Entry processing dependencies
The current entry processing system is designed to support entries that are completely independent: all parsing, normalization, etc. is performed completely independently of other entries within an upload.
There is, however, a need to support entries that have dependencies within an upload (dependencies across uploads are not supported for now). E.g. some programs are used to orchestrate workflows that require information from multiple parsers (currently only phonopy
and elastic
). With the advent of workflow software (fireworks, AiiDA, atomate, etc.) this is becoming more frequent.

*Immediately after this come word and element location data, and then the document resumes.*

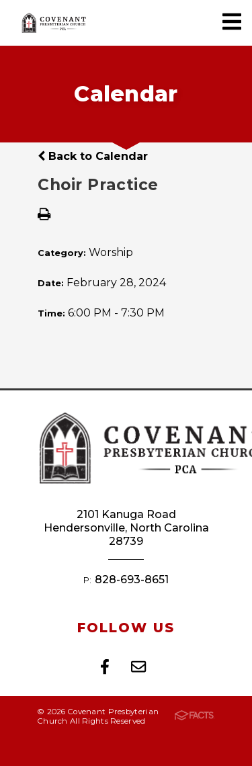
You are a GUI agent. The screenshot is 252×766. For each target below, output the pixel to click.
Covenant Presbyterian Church (54, 23)
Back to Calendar (93, 156)
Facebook (105, 666)
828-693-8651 (132, 579)
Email (138, 666)
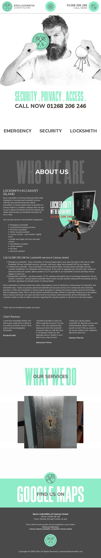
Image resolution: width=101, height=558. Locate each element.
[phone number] (83, 6)
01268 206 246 (66, 106)
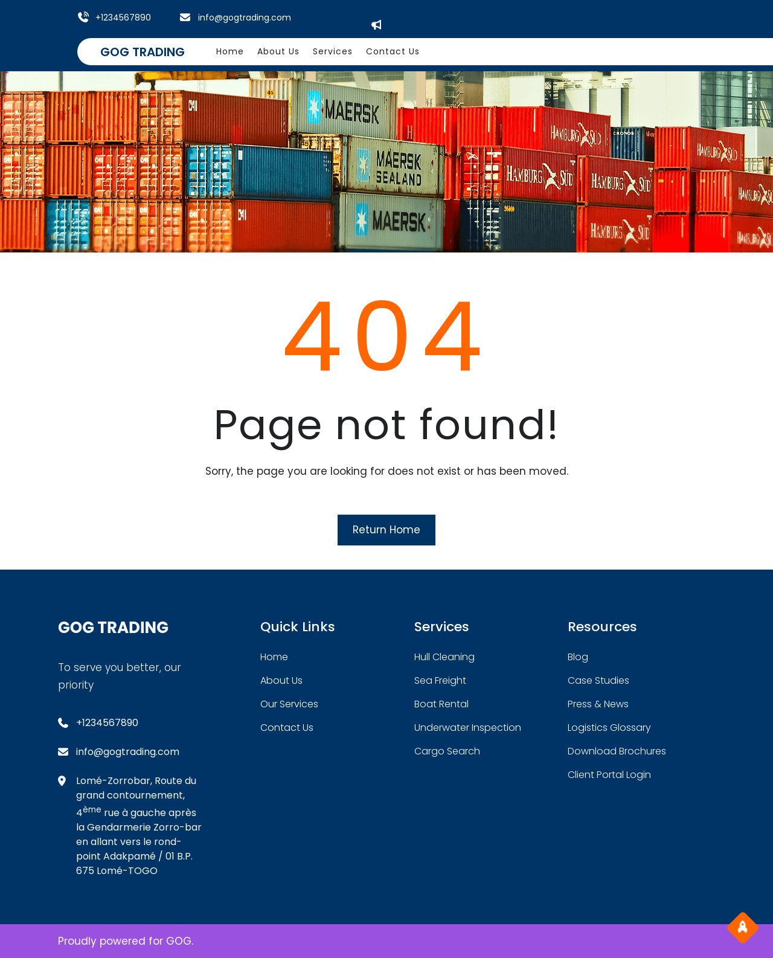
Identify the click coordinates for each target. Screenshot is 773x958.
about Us (281, 680)
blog (578, 657)
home (274, 657)
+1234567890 (123, 17)
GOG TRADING (142, 51)
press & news (598, 704)
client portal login (609, 775)
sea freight (440, 680)
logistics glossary (609, 728)
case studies (598, 680)
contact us (286, 728)
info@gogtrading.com (244, 17)
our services (289, 704)
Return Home (386, 529)
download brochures (617, 751)
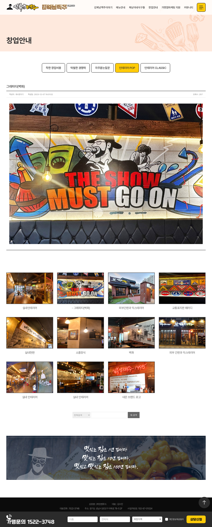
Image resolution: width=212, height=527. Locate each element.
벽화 (131, 352)
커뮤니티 (188, 7)
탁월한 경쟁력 (78, 68)
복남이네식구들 (137, 7)
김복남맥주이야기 (103, 7)
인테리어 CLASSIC (155, 68)
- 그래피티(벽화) (80, 308)
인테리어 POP (127, 68)
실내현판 (30, 352)
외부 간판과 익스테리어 (182, 352)
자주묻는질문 (102, 68)
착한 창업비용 (53, 68)
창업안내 (153, 7)
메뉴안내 (120, 7)
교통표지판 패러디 (182, 308)
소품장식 (81, 352)
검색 (135, 415)
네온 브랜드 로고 (131, 397)
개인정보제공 (174, 519)
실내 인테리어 (30, 397)
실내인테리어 (30, 308)
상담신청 (196, 519)
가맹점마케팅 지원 (171, 7)
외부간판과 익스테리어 (131, 308)
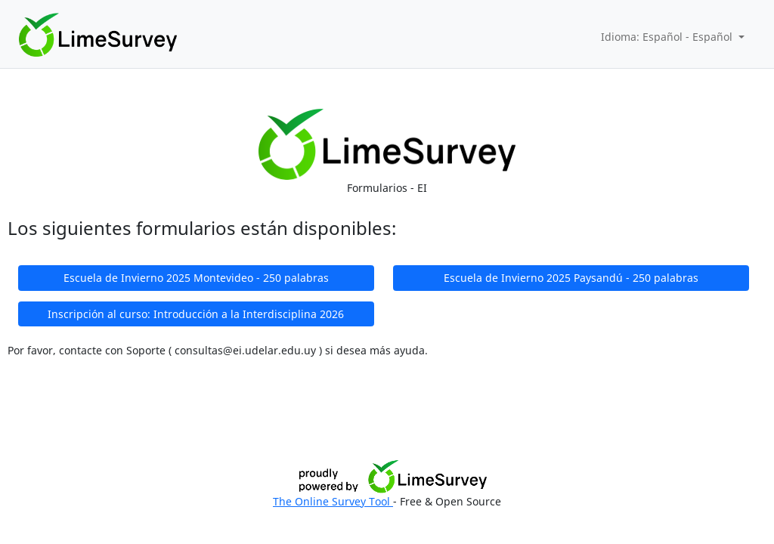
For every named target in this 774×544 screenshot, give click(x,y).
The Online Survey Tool (333, 501)
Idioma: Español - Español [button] (668, 36)
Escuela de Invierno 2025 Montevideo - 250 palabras (196, 277)
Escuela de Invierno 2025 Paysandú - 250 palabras (571, 277)
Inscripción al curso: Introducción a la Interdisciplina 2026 (196, 314)
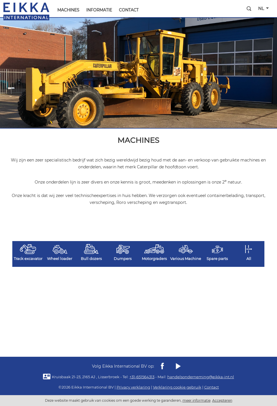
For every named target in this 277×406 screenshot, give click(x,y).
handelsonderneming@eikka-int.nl (200, 377)
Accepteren (222, 400)
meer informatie (196, 400)
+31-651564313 (141, 377)
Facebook (162, 366)
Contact (129, 10)
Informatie (99, 10)
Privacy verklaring (133, 387)
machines (68, 10)
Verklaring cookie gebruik (177, 387)
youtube (178, 366)
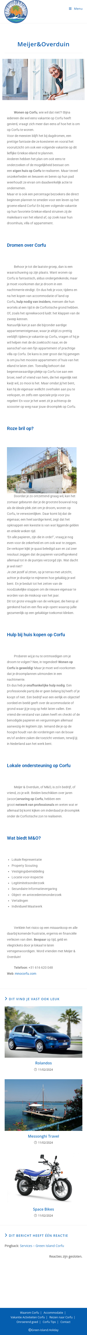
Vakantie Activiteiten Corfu (28, 1317)
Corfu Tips (49, 1322)
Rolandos (43, 1063)
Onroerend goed (27, 1322)
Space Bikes (43, 1209)
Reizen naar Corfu (61, 1317)
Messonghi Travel (43, 1136)
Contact (66, 1322)
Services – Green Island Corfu (42, 1245)
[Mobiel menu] (76, 8)
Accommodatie (53, 1313)
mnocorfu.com (25, 973)
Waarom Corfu (29, 1313)
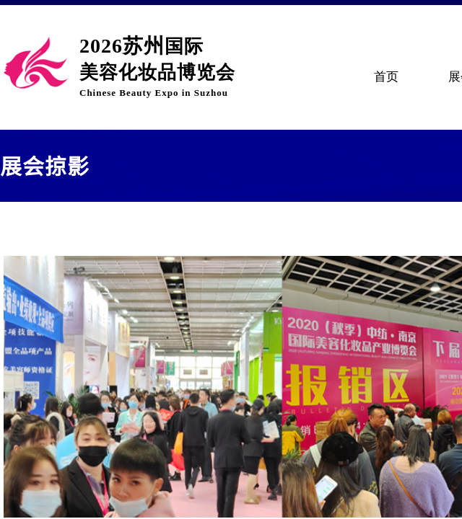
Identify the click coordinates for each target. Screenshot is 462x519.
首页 (386, 77)
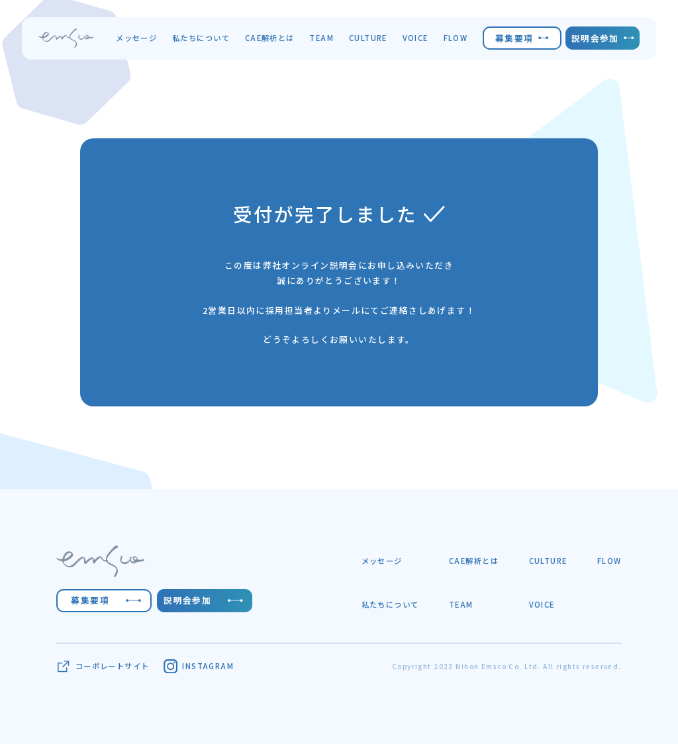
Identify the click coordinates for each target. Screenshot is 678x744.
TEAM (321, 37)
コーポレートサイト (102, 666)
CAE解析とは (270, 37)
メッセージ (136, 37)
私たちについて (201, 37)
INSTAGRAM (199, 666)
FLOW (456, 37)
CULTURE (368, 37)
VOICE (415, 37)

Also for experimental data this functionality can become very useful: an experiment is typically conducted as a series of steps, each step possibly having a separate parser.
The branch nomad_pipelines
contains a prototype that replaces the single-shot entry processing with pipelines. A pipeline consists of a series of named stages that may have dependencies. Each mainfile is associated with a pipeline, which is synchronized to run with the pipelines of other mainfiles found within an upload. The synchronization is based on the dependencies associated with the different stages.
For example, an upload may have the following mainfiles and pipelines:
mainfile1 -> Pipeline(Stage("a", func_a, dependencies=["b"]))
mainfile2 -> Pipeline(Stage("b", func_b))
mainfile3 -> Pipeline(Stage("c", func_c))
In the case of such a pipeline, the stages that are first within a dependency chain are executed first parallelly (mainfile3 func_b
and mainfile3 func_c
) after which the dependent stages are executed in order (mainfile1 func_a
). This mechanism supports also longer chains and multiple dependencies.
Currently this functionality is implemented with Celery, in particular with celery groups, chains and chords. To support chaining groups of tasks, celery requires a result backend to be present. The backend based on RabbitMQ (rpc
) does not, however, support chords. For this reason, the popular redis
backend is used instead. Redis simply manages the task execution order and does not really store any of the results (all celery tasks are immutable and the results are ignored.).
The following should be done if we proceed with the prototype:
-
Create tests for the pipelines (execution order, exceptions, invalid dependency chains, etc.) -
Create a working version of the phonon calculation processing (phonon parser should be able to read the method information from the results of an archive produced by FHI-aims parser)